Your instructions -> Once the line with "Open the Schweissmaschine screen button" is found, write it out along with each later line exactly, through the end of the entries, skipping every picture.
== Raw data
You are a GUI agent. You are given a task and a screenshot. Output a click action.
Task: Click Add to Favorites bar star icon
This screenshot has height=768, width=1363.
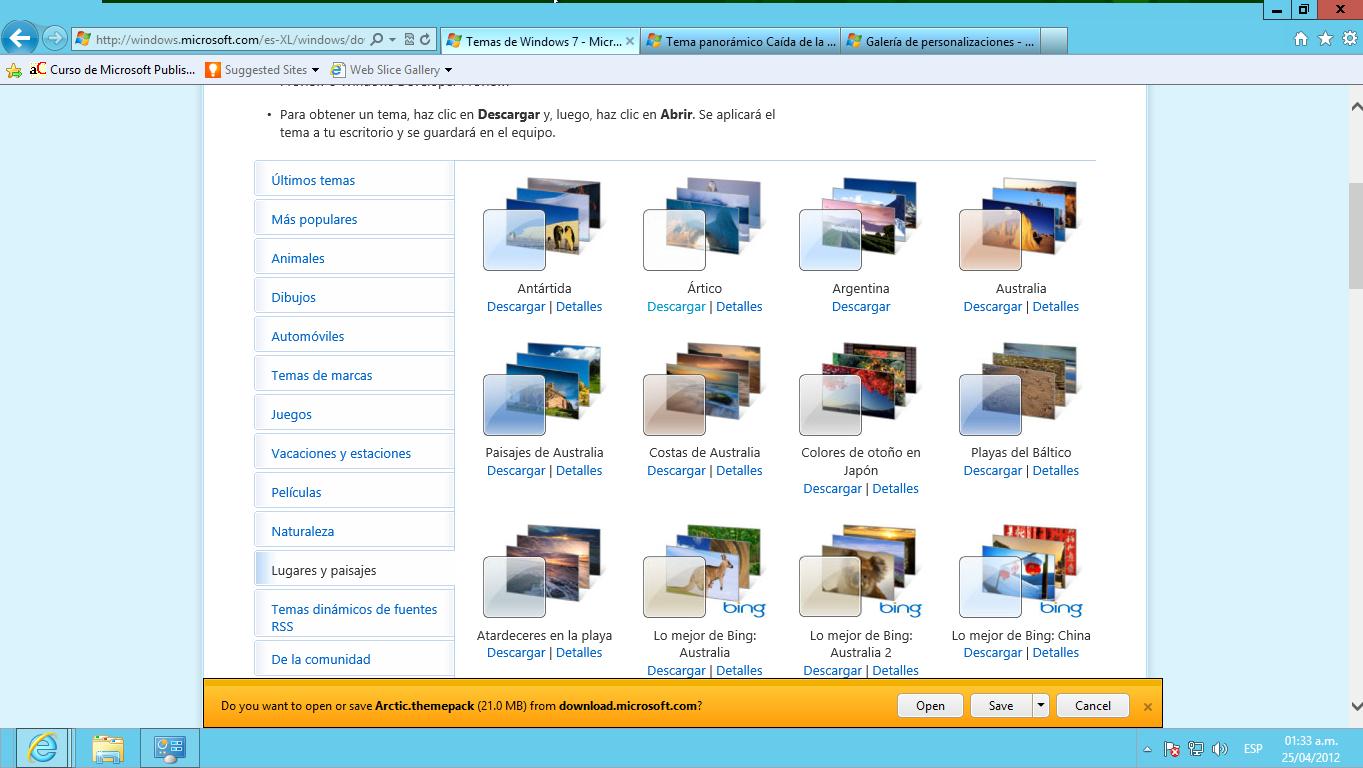click(x=14, y=70)
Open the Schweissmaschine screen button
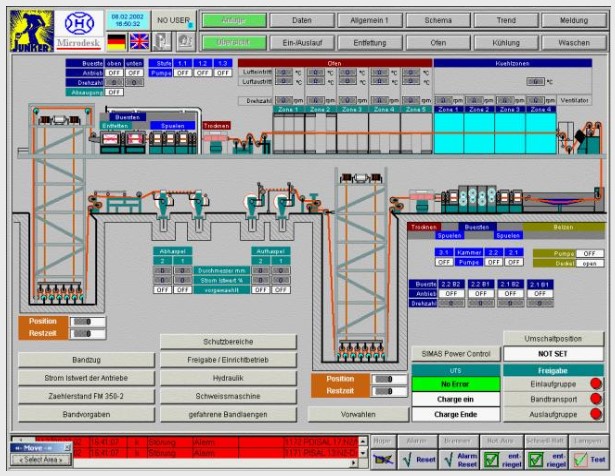This screenshot has width=615, height=476. (x=228, y=395)
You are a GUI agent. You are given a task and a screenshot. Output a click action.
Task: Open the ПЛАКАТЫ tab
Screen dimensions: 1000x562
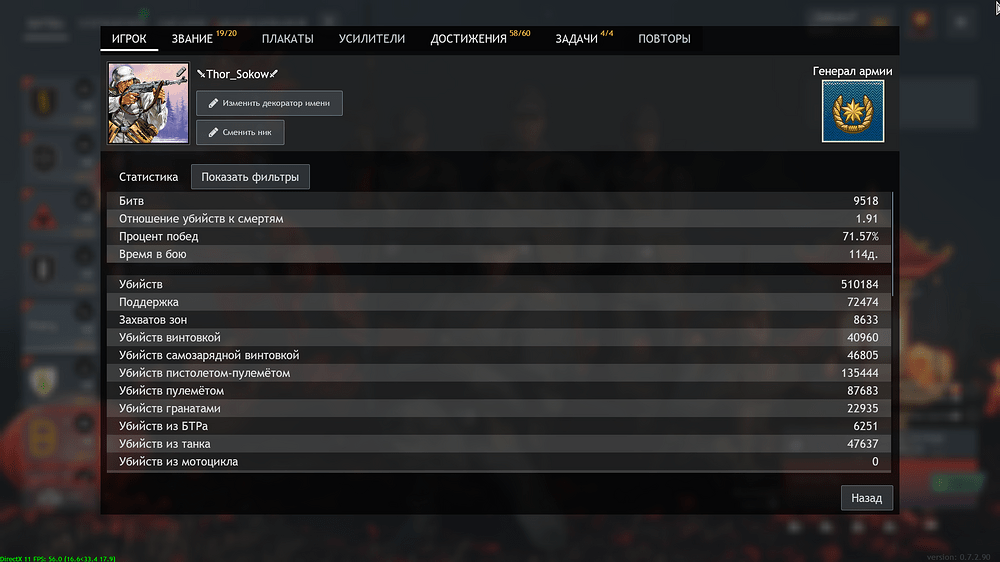(x=287, y=39)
====
Answer to this task ->
Open the Schweissmaschine screen button
This screenshot has width=615, height=476. (x=228, y=395)
You are a GUI agent. You are given a task and a screenshot. Output a click action.
Task: Open the ПЛАКАТЫ tab
Screen dimensions: 1000x562
(x=287, y=39)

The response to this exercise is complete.